Methods development for structural biology
Co-workers: Jonathan Brooks-Bartlett, Katharina Jungnickel, Charles Bury
Our research focuses on improving methods for structural biology and particularly for Macromolecular Crystallography (MX) to enable problems not previously accessible to structure solution to be tackled. This work currently includes studies on 100K and room temperature (RT) radiation damage, modelling the 3-D distribution of absorbed dose during an MX experiment, and the accurate quantitative analysis of the trace elements in proteins using microbeam Proton Induced X-ray Emission (microPIXE).
Radiation damage (Figs 1a and b) to the sample is an inherent problem when utilising ionising X-rays in MX, even during cryocrystallographic (100K) data collections. We seek to understand the physical and chemical basis of the damage, and to find mitigation strategies to optimise our data collections and thus maximise the biological information obtained. For instance, we have carried out a series of studies on the addition of radioprotectants to protein crystals, and have identified a method to analyse the B-factors of structures deposited in the Protein Data Bank for signs of radiation damage.
Following our previous landmark measurement of 30 MGy as the experimental dose limit for crystals held at 100K, we are now characterising the diffraction intensity decay in more detail so that we can predict crystal lifetimes for a wide range of experimental conditions and data collection strategies. A crucial component of this work is modelling the absorbed dose distribution in the crystal (Figure 2), and our software RADDOSE-3D, which can be accessed at raddo.se.
It is under continuous development and was recently extended to cover SAXS experiments. The next stage is its incorporation into data collection pipelines at synchrotrons.
The RADDOSE-3D software, in conjunction with a new pipeline for analysing electron density differences over multiple consecutively collected diffraction datasets, has enabled us to characterise the radiation damage to crystals of both a DNA/protein complex and a large protein/RNA complex, the tryptophan RNA-binding attenuation protein (TRAP) (Fig 3). From these studies we have concluded that both DNA and RNA are far less radiation sensitive than protein.

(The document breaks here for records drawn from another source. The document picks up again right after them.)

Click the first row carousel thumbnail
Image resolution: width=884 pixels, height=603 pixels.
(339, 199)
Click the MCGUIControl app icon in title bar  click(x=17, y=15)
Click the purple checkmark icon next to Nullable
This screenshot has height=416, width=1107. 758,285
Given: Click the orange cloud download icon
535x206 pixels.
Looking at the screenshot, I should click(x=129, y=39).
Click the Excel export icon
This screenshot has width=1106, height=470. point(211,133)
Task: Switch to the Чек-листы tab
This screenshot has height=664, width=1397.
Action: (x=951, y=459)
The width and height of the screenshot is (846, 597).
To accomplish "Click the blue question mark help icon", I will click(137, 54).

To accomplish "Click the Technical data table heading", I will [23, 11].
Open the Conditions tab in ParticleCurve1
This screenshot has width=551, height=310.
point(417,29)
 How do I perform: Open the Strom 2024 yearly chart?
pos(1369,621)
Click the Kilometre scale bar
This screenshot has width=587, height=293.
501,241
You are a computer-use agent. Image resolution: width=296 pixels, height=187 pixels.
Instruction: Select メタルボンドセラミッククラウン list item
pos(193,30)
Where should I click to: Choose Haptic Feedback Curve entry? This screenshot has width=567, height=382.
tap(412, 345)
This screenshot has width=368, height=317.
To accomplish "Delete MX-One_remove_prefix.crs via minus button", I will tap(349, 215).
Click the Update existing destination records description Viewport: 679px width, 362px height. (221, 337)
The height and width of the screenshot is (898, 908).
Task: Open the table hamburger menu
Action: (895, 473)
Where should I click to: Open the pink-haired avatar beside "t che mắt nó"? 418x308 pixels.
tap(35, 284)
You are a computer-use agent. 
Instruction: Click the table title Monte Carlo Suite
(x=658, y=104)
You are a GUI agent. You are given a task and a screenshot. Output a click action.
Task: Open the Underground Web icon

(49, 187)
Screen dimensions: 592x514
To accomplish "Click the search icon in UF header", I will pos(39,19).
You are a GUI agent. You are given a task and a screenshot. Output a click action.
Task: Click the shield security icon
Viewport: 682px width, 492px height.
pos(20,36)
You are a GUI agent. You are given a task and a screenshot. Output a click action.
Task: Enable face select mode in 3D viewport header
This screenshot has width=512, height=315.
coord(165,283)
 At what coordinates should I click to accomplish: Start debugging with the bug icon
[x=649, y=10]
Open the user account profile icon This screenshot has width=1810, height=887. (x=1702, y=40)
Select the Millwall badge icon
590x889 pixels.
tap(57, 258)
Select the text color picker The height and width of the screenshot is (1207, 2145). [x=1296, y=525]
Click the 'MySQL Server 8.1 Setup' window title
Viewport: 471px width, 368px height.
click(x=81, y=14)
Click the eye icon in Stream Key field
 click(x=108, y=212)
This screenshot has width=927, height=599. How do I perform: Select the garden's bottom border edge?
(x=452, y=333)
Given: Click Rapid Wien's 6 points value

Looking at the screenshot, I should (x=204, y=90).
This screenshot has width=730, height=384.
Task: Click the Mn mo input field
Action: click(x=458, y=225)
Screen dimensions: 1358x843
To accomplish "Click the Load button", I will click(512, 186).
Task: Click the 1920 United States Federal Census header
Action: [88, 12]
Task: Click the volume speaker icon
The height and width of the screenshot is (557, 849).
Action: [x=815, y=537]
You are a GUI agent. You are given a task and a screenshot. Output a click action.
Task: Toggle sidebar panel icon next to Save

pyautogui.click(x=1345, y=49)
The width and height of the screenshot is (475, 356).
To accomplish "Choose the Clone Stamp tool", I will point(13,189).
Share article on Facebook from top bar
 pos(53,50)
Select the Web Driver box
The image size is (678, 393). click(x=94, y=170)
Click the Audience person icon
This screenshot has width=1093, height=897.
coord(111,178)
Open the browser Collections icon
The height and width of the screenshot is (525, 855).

Our method for accurately determining the concentration of trace elements bound in liquid or crystalline protein samples by proton induced X-ray emission (PIXE) is finding on-going application. It has recently been further developed to be a high-throughput technique using a non-contact array jet printer to deposit protein drops. We have now carried out a study of 29 proteins provided by a structural genomics consortium in the USA and found unexpected metals present in them, some of which are functional. This reveals that unambiguous identification of metals in proteins is a vital component of their characterisation
RNA protects a nucleoprotein complex against radiation damage
Charles S. Bury, John E. McGeehan, Alfred A. Antson, Ian Carmichael, Markus Gerstel, Mikhail B. Shevtsov, Elspeth F. Garman Acta Crystallographica D (2016) (in press)
Identifying and quantifying radiation damage at the atomic level.
Markus Gerstel, Charlotte M. Deane, Elspeth F. Garman Journal of Synchrotron Radiation (2015) 22, 201-212
Developments in X-ray Crystallographic Structure Determination of Biological Macromolecules.
Elspeth F. Garman. Science (2014) 343, 1102-1108
Predicting the X-ray lifetime of protein crystals
Oliver B. Zeldin, Sandor Brockhauser, John Bremridge, James Holton and Elspeth Garman. PNAS (2013) 110, 20551-6
RADDOSE-3D: time- and space-resolved modelling of dose in macromolecular crystallography
Oliver B. Zeldin, Markus Gerstel and Elspeth Garman Journal of Applied Crystallography (2013) 46, 1225-1230.
Elemental analysis of proteins by microPIXE.
Elspeth Garman and Geoff Grime (2005) Progress in Biophysics and Molecular Biology 89/2, 173-205
Figure 1: A crystal of DNA in a cryo-loop at 100 K before (eft) and after (right) irradiation with X-rays at Diamond Light Source (dose approx. 70 MGy). The crystal has gone black due to radiation damage.
Figure 2: Dose modelling in RADDOSE-3D (www.raddo.se) for a data collection strategy with a Gaussian profile X-ray beam. The crystal centre has been displaced from the goniometer rotation axis (causing the doughnut shaped contours) to spread the dose more evenly and reduce the very high dose at the centre if no offset is used.
Figure 3: TRAP (tryptophan attenuation protein) complex showing (left) the contents of one crystallographic asymmetric unit and (right) a face on view of the complex.